I think I need a little time out… I think we all do… just for a second. I’ve been blog hopping this morning and also reading some of the news media and I just really felt compelled to blog about this. Perhaps I don’t fully understand… perhaps I do… I am not really sure. The hot topic (besides political garbage) is Domestic Violence. It breaks my heart. I have a personal story, which I will share in a minute. I was reading Tiffani’s blog and her story is really really sad. Could you imagine? Her post was prompted by the recent news with Jennifer Hudson. Her mother and brother were shot to death. This crime was said to have been commited by her sister’s husband. Her nephew is said to be missing and the husband is not cooperating with police. How incrediably sad. Jennifer’s father died when she was a teen so she has a very close relationship with her mother. I am sure she is just devestated right now. I could not even begin to imagine.Â
I personally have dealt with domestic violence. I was in an abusive realtionship. I was 17 when I got out of the relationship. The first few times I took the hits. I made excuses. I believed the “I’m Sorry.” I honestly thought that this was part of the way a relationship should be. Here’s why… my mother was in a very abusive relationshop for years with my biological father. I had seen this behavior and she stayed. So why wasn’t it okay? My mom stayed!??!?! Well one day, I had a bad day and I guess it was just enough was enough. I was pushed over the edge. He started his usual fight with me, started to hit me and I happened to be in the kitched. I grabbed for a pan and used it as a weapon. I dialed 911 and although I couldn’t talk they could hear this in the background and also trace the address. Authorities were disbatched. I was able to use my “weapon” to keep me safe long enough until police arrived. He had a knife and was planning to use it. I don’t know if his intensions were to kill me or just get back at me for using a weapon on him. Thankfully before he got to use it (although I did have cuts from him swinging it at me) the police arrived and broke the door down… They saved my life. I should have walked away the first time. The second time… but I believed it was okay because I had seen it as a child and my mom never got hurt… or so I thought!! The emotional scars from that day are deep. I have a few physical scars and I’ve lost 50% hearing in my right ear from him punching my face and ear but I am thankful I am alive. I am thankful I was able to stand in front of the judge and tell my story. I am thankful I am here to write about it. I shake everything I think about this day. He was convicted… He served 6 months. A slap on the wrist. It makes me sick. I know his brother and still talk to him when I see him. I seen his brother 3 years ago and he told me he was going through a divorce and court (the ex – my abuser) because he had done a similar thing to his wife. It makes me so sad. He never learned a thing.

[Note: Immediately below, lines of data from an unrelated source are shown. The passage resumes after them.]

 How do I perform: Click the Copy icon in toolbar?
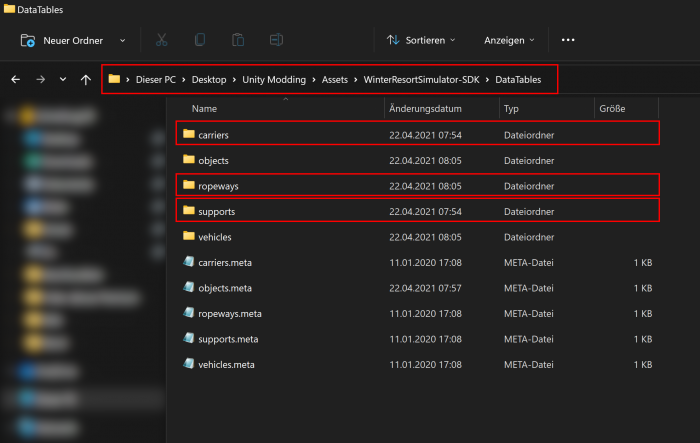coord(200,40)
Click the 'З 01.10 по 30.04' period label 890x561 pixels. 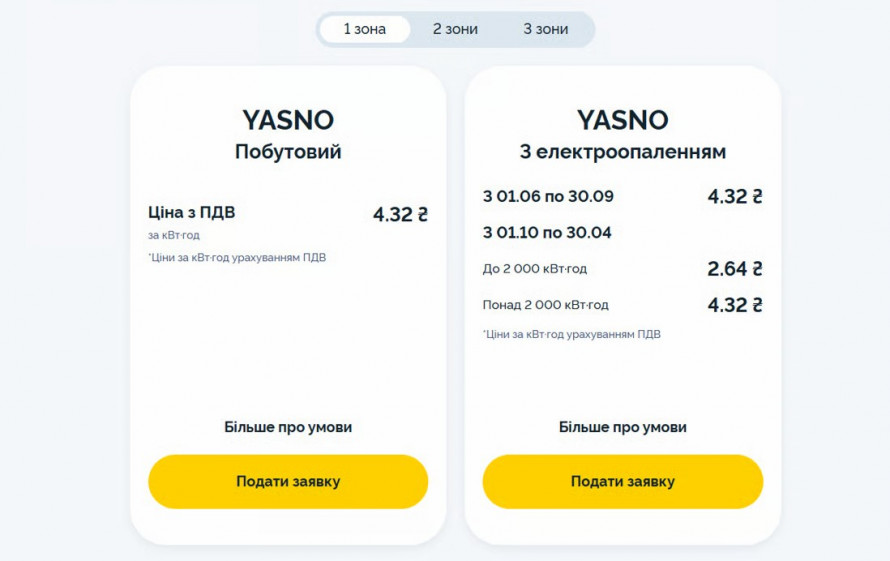tap(547, 233)
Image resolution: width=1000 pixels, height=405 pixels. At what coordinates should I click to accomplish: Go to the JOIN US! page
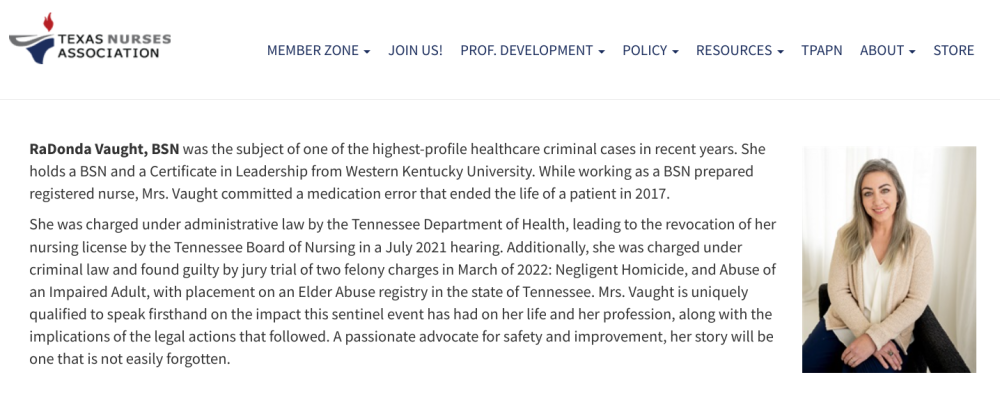415,50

Anyhow… my point in writing this is… if you or someone you love is in a situation like mine above, or Jennifer’s sister, PLEASE contact a local Domestic Violence shelter or your local authorities and get out, before it turns tragic. You never know when your abuser will turn, and you don’t want to! Here’s a link. And here’s a state by state listing of places you can go for help. Lastly, the number for the National Domestic Violence Hotline – 1-800-799-SAFE (7233)
Please… STAY SAFE!!!!
















Sorry you had to go through that but so happy you got out before it was too late. I think that penalties for domestic violence & child abuse should be even stiffer than other violent crimes. After all the perpetrator is preying on the very people who look to him for safety & protection.
I understand this. I was in a relationship with a man that was also abusive. Luckily for me, he didn’t follow when I left him. And even more blessed, my husband (then boyfriend) was very protective of me. I learned that a there are better ways to deal with disagreements, and that no one should ever hit me. I am one of the lucky ones. My husband spent many years loving me and teaching me this new way of life. Although I don’t like thinking about my past, I appreciate how it has strengthened me, and how it brought my wonderful husband into my life. I agree with Tiffani, the penalties should be harsher.
so sorry about all the sadness
God Bless you
Hugs from the Czech Republic
Sorry, I had to skip over most of this post because I was a kid who witnessed domestic violence and it still shakes me to my core when I hear the stories. You may be seeing it in the news more because October is Domestic Violence Awareness Month. At least that’s what the electronic sign says when I drive on to post.